[BEGIN PASSAGE SHOWN]
Comparative information on the production of the main product of yellow phosphorus and its compounds at the NDPP in the period 2017-2019 showed that the output of the main product, thermal phosphoric acid, food grade orthophosphoric acid, and food grade sodium tripolyphosphate is steadily increasing. These facts reflect the high demand for the plant's products for the main types of products in both domestic and foreign markets [2, 37]. Fig. (4) shows the data on the actual output for 2017-2019.

The branch of Kazphosphate LLP, the Mineral Fertilizers Plant in Taraz, is a chemical plant that produces sulfuric acid, extracts phosphoric acid, ammophos, sulfoammophos, tricalciphosphate, feed-grade defluorinated phosphates, and phosphogypsum. In 2022, the launch of the second Ammophos-2 fertilizer production line was announced, enabling an increase in the production of finished products to 1 million tons per year.

In recent years, the production of environmentally friendly ammonium dicalcium phosphate, long-acting ammoniated calcium phosphate, feed tricalcium phosphate, organomineral fertilizer sulfocarbon based on sulfocarbon dust and nitroammophos has been mastered. The manufactured products are sold on the domestic market and in the markets of Europe, the CIS, and Central Asia [37, 71, 72].

In order to establish the basic physico-chemical patterns and develop processes for the acid processing of low-grade phosphorites and man-made waste in the CIS, an analysis of the current state of the phosphate raw material base in different countries and the mineral fertilizer market was carried out [73].

Phosphate raw materials have been studied: phosphorites from Polpinskoye (PP), Kyzylkumskoye (KyzP) deposits, Karatau phosphorites from the Koksu (KSP) and Kokjon (KJP) deposits, apatite concentrate from the Khibinsky deposit (KHAK), which is widely used in the domestic segment of mineral fertilizer production, as well as waste from the phosphorous industry of the Republic of Kazakhstan – Phosphorous Sludge (PS) and Cottrell Milk (CM), the chemical composition of which is given in Table 2.

All the presented samples in terms of the content of the target component belong to poor, difficult-to-enrich phosphate raw materials with admixtures of carbonates, iron, aluminum compounds, and acid-insoluble residue. The presence of carbonates in the phosphate substance’s composition of the ore suggests its higher reactivity to acids compared to apatites, and at the same time, the predictable problem of foaming.

The high content of impurities (calcium and magnesium carbonates, iron, aluminum compounds, clay, and silicate minerals) in comparison with the content of the target component in phosphate ores of sedimentary origin makes their chemical processing for mineral fertilizers unattractive. Therefore, mechanical operations are often employed, such as crushing and grinding of phosphorite, resulting in a polydisperse product used as a low-grade fertilizer with prolonged action. This work is devoted to the search for a solution to this problem and is aimed at substantiating the possibility of obtaining phosphorus–containing fertilizers from low-grade phosphorites (15-26% P₂O₅) of the Polpinskoye, Karatausskoye, and Kyzylkum deposits, as well as man–made waste from the phosphorus industry (17-23% P₂O₅) using industrial schemes and technologies for processing domestic apatite concentrate by direct acid extraction [74, 75].
[END PASSAGE SHOWN]
[BEGIN DATA BLOCK]
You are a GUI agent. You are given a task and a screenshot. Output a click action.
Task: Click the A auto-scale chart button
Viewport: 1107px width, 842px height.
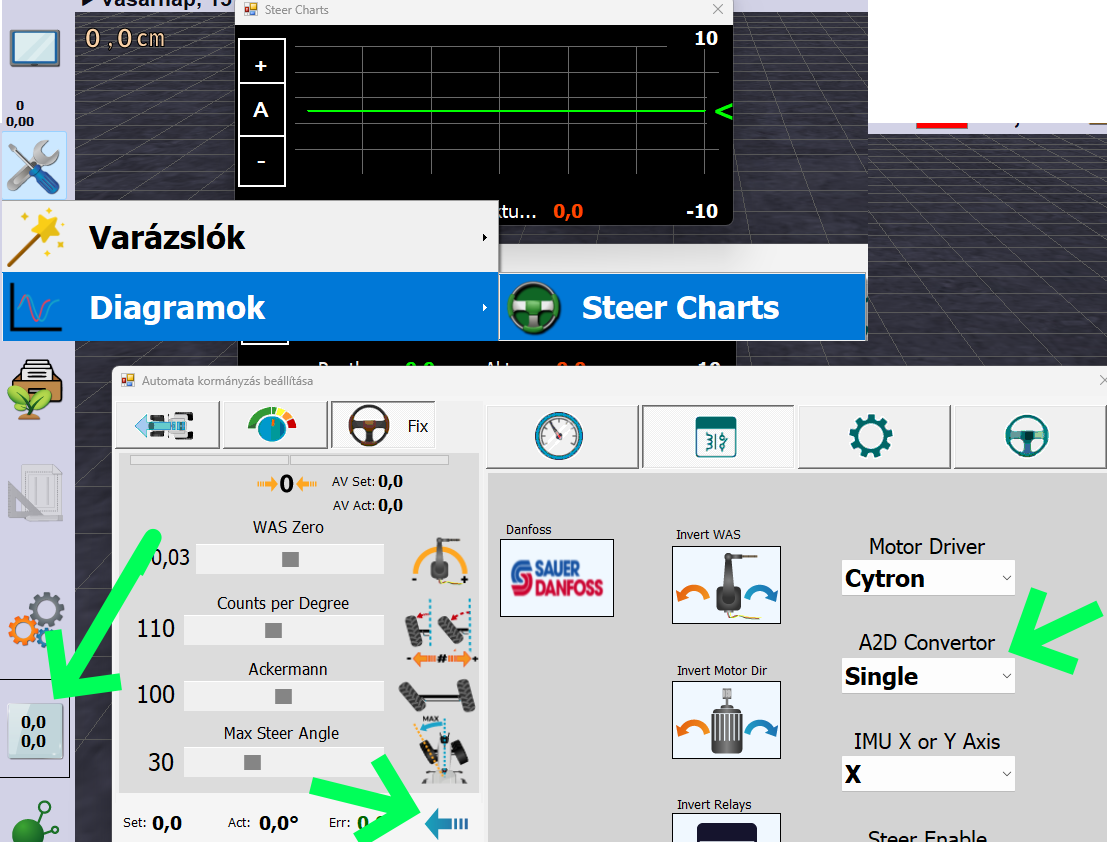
[END DATA BLOCK]
COMPLETE THE FOLLOWING —
1. Answer from the phosphate fertilizer passage:
(a) What annual output of finished products did the Ammophos-2 line make possible?
(b) Which two wastes from the phosphorous industry of Kazakhstan were studied?
(c) What P₂O₅ content range is given for the low-grade phosphorites?
2. Carry on the phosphate fertilizer passage from its last sentence.
The lines above are not needed for anything here.

RESULTS OF THE TASKS —
1.
(a) 1 million tons per year
(b) Phosphorous Sludge (PS) and Cottrell Milk (CM)
(c) 15-26% P₂O₅

2.
Kydyralieva et al. [76] showed the possibility of efficient processing of phosphorus-containing technogenic waste from the Republic of Kazakhstan, including phosphorous sludge from Kainar LLP and Cottrel milk from Kazphosphate LLP. Optimal conditions for the technological process have been determined, and schematic diagrams for the production of fertilizers, such as superphosphate (more than 39%), ammonium phosphate (34%), and associated low-cost, low-concentration NPK fertilizer (14%) for local use have been proposed.

The results of research and industrial implementation of a method for modifying ammonium nitrate with siliceous additives have shown an increase in the strength of the granules, as well as an increase in their phase and thermal stability. The results of studying the chemical composition and properties of technogenic waste from the phosphorous industry of Kazphosphate LLP and Kainar LLP made it possible to establish the technological basis for their processing into phosphorus-containing fertilizers [77].

Using nitric acid technology, a sample of complex NPK fertilizer with a total nutrient content of about 28% was obtained; four types of balanced complex fertilizer were obtained by combined nitric acid decomposition, one of which is chlorine-free NPK fertilizer, which is in demand in animal husbandry and greenhouses (due to the irremovability of soils). Three types of complex NPK-enriched fertilizers containing over 41% of nutrients were obtained by the nitric-phosphoric acid technology of PP processing, with the release of insoluble residue from reaction systems upon completion of the decomposition process [78].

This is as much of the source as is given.